AIM OF THE EXERCISE: Copy out everything from "Today we are" down to "is all grey." in the rare earth metals piece, swapping "grey" for "gray".

READING TEXT:

Today we are tackling an issue full of nuance, environmental twists and diplomatic turns. This subject is so far from black and white that even the physical material we are discussing is all grey.
Back in October of last year CNBC published an article on neodymium (Nd), a rare earth metal whose world supply is currently dominated by China. At the time, I was laser focused on hard drives, and this particular element is instrumental to their operation. The article was spurred by the escalating trade war, and a proposed 36% cut to quota, which China ended up holding off on. Regardless, a compelling case was made about US dependence. What the article did not mention was if and how we plan to address that dependence, and the other 16 rare earth elements that are also in the hot seat. Now that China is expected to announce new export quotas in the coming weeks, this is all coming back up in the news feed.

AVAILABLE DATA:
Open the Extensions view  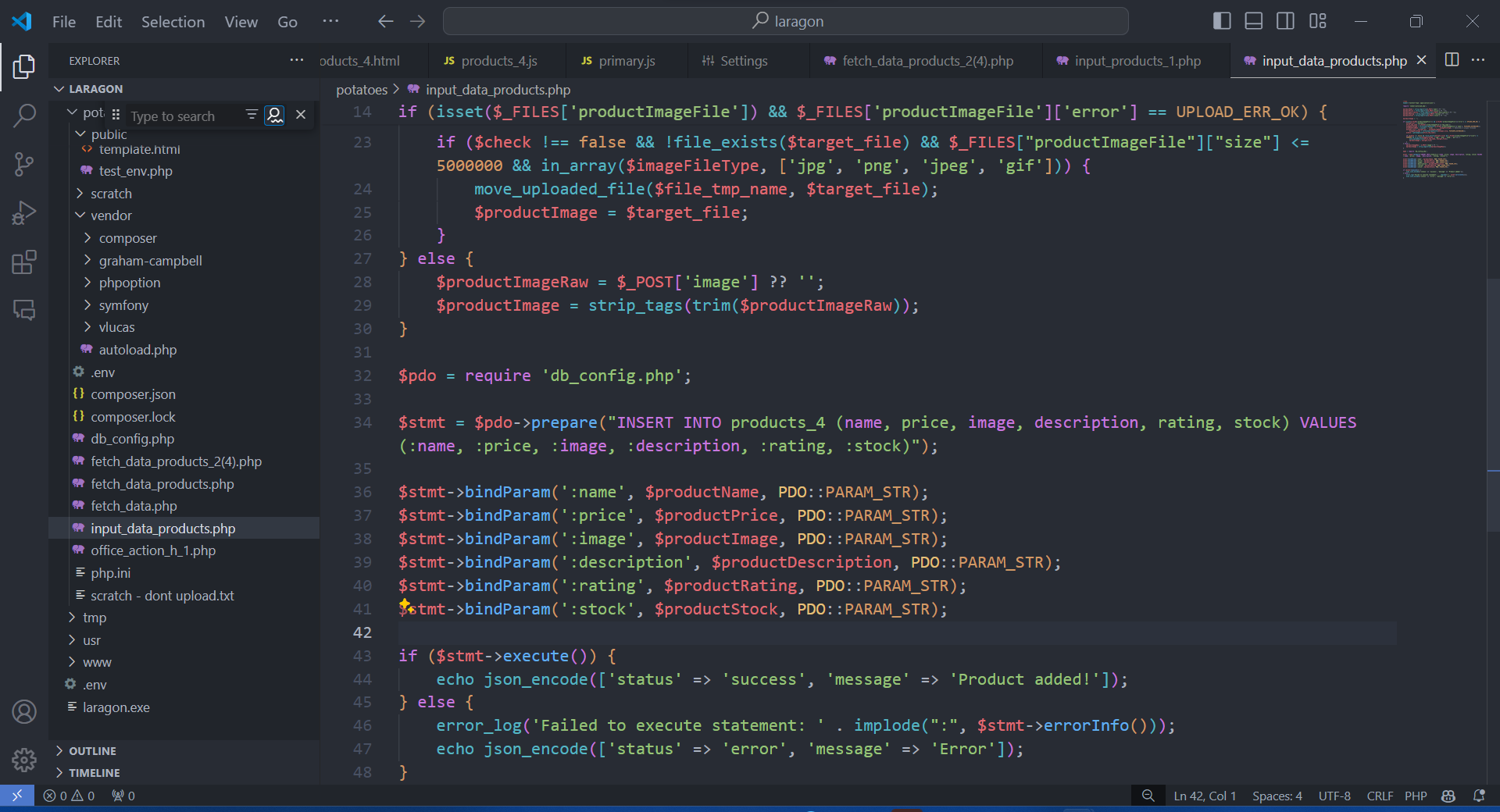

==

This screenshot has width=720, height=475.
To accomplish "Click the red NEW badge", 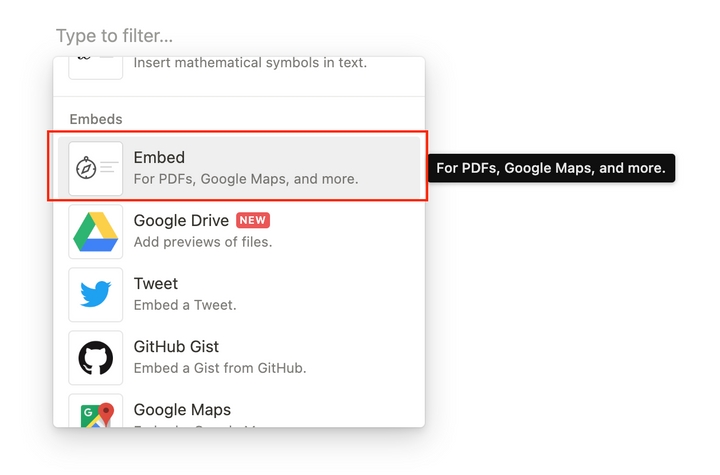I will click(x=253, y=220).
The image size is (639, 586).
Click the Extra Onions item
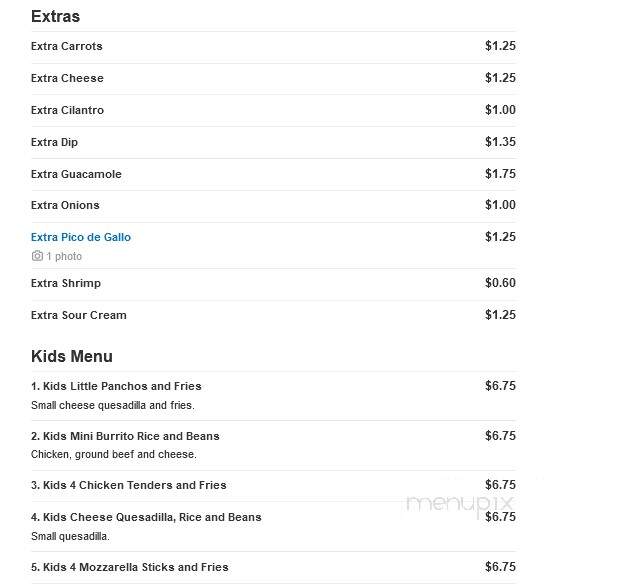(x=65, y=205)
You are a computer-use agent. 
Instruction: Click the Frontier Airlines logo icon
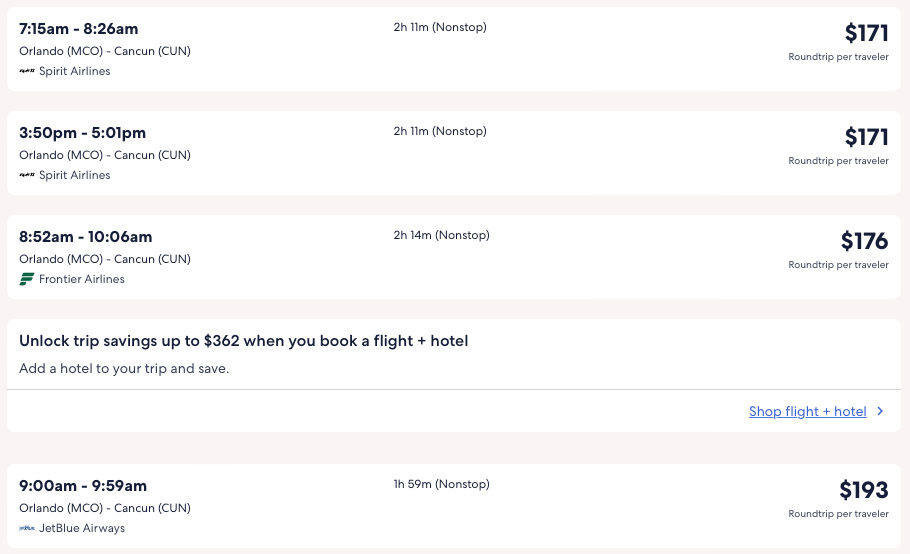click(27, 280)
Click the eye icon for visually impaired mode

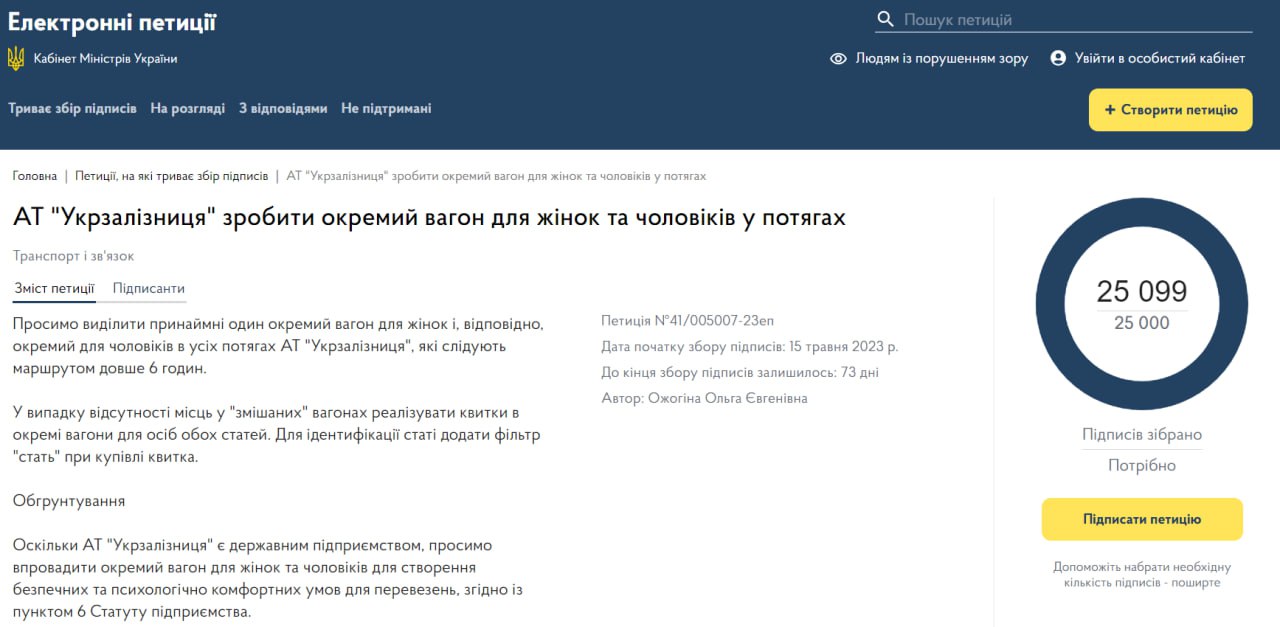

---

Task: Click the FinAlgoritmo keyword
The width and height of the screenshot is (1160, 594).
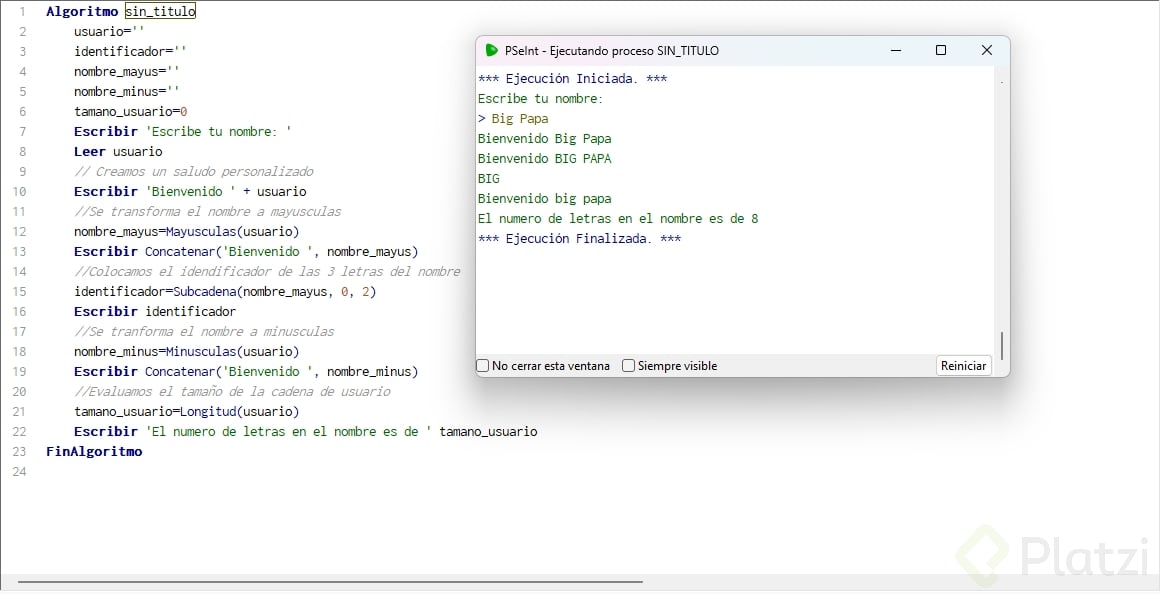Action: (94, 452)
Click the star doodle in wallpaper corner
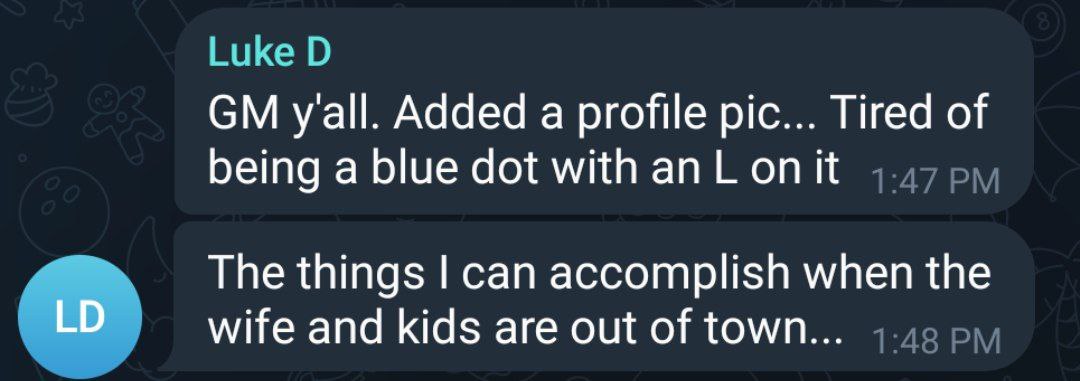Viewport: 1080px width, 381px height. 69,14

WRITTEN ANSWER:
Today we are tackling an issue full of nuance, environmental twists and diplomatic turns. This subject is so far from black and white that even the physical material we are discussing is all gray.